___ Extrait ___

Le mouvement qui avait commencé en se positionnant au-delà des partis, mais s’accordant sur des visions de centre-gauche, comptant par ailleurs sur l’appui de partis de gauche, d’un jour à l’autre se vit dépassé par des personnes à leurs côtés qui s’opposaient à la présence de tout parti. Et qui avaient un discours d’opposition au gouvernement brésilien. D’opposition à la présidente de la république. On entendait des cris du genre « Dehors Dilma » (du nom de la présidente, Dilma Rousseff, ndt). Et, face à cela, deux scénarios paraissaient possibles, tous deux très intéressants pour l’opposition : un impeachment, plaçant Michel Temer (le vice-président, conservateur, ndt) dans la ligne successorale, ou la défaite aux prochaines élections pour le centre-gauche, de préférence avec la victoire d’un candidat de centre-droit.

Et comme si l’histoire n’était pas déjà suffisamment compliquée, voilà qu’elle allait se troubler encore. Ce ne sont plus seulement ces acteurs qui sont en jeu. Comme l’affirma Paulo Peres, politologue, ce mouvement a catalysé toute une série d’insatisfactions et a ouvert une « boîte de Pandore », de laquelle tout peut sortir : sans-partis critiques du gouvernement, anarchistes qui trouvent dans la destruction du patrimoine une de leurs formes d’action, skinheads et néonazis qui sont les partis de gauche, noirs, homosexuels et qui sait qui encore… Mais les médias persistent à montrer que les troubles ne sont que le reflet d’une minorité et que le mouvement est beau.

Aujourd’hui, jeudi 20 juin, ces différences sont encore attisées. La lutte pour les 20 centimes est d’ores et déjà gagnée. Les dizaines de mots d’ordre poursuivent leur chemin dans les rues, avec de nouveaux dédoublements. A São Paulo, des agressions entre les manifestants eux-mêmes, en particulier des skinheads et des néonazis. A Rio de Janeiro, des actes extrêmement violents contre des bâtiments publics. A Porto Alegre, la combinaison d’une action démonstrative de la Brigade Militaire et d’actes de déprédation contre de petits établissements commerciaux, réalisées par des personnes que l’on ne peut identifier. On ne sait pas qui ils sont ni ce qu’ils veulent. Le sentiment de tension et d’insécurité nous amène à nous poser des questions sur ce qui est en train de se passer. Chacun donne à sa manière du sens à ce qui arrive. Mais, sans aucun doute, apparaît de tous les côtés une sensation que quelque chose ne va pas.

___ Données enregistrées ___

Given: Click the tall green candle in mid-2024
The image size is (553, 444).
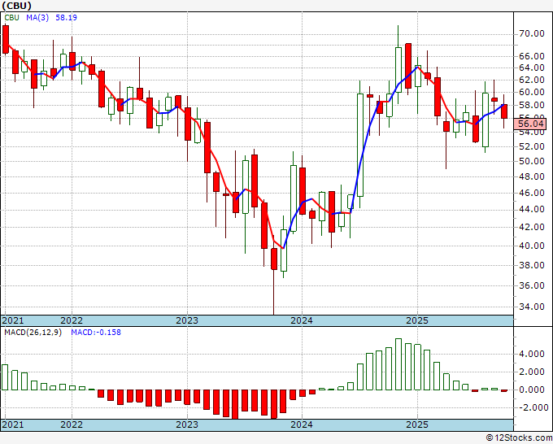Looking at the screenshot, I should tap(360, 145).
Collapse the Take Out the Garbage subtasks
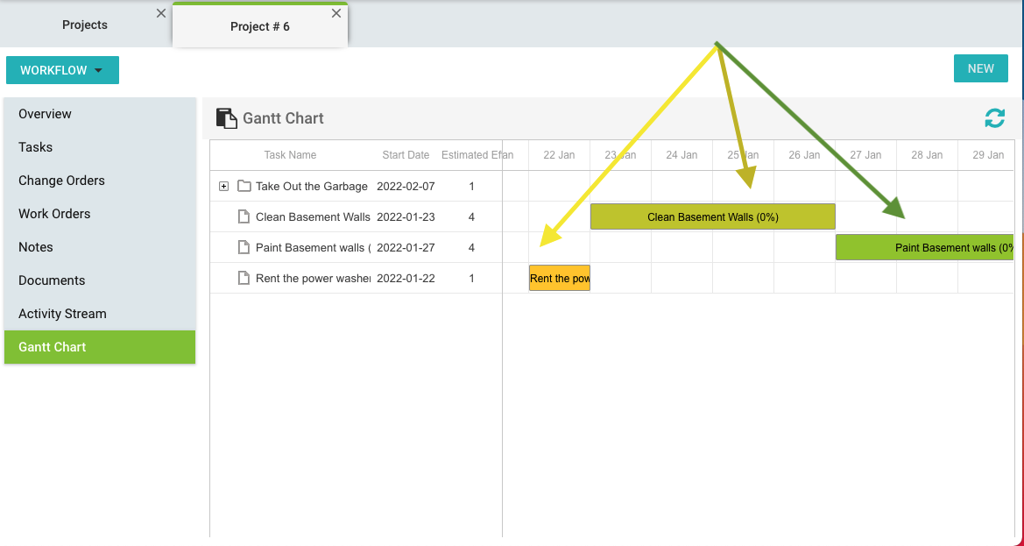Viewport: 1024px width, 546px height. coord(224,186)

___

■ Consigne:
Répondez brièvement à ces questions sur l'extrait.
(a) Quel cri entendait-on contre la présidente ?
(b) Quel politologue a dit que le mouvement avait ouvert une « boîte de Pandore » ?
(c) Quel jour de la semaine est associé au 20 juin dans l'extrait ?

■ Réponse:
(a) On entendait « Dehors Dilma ».
(b) C'est Paulo Peres.
(c) C'est un jeudi.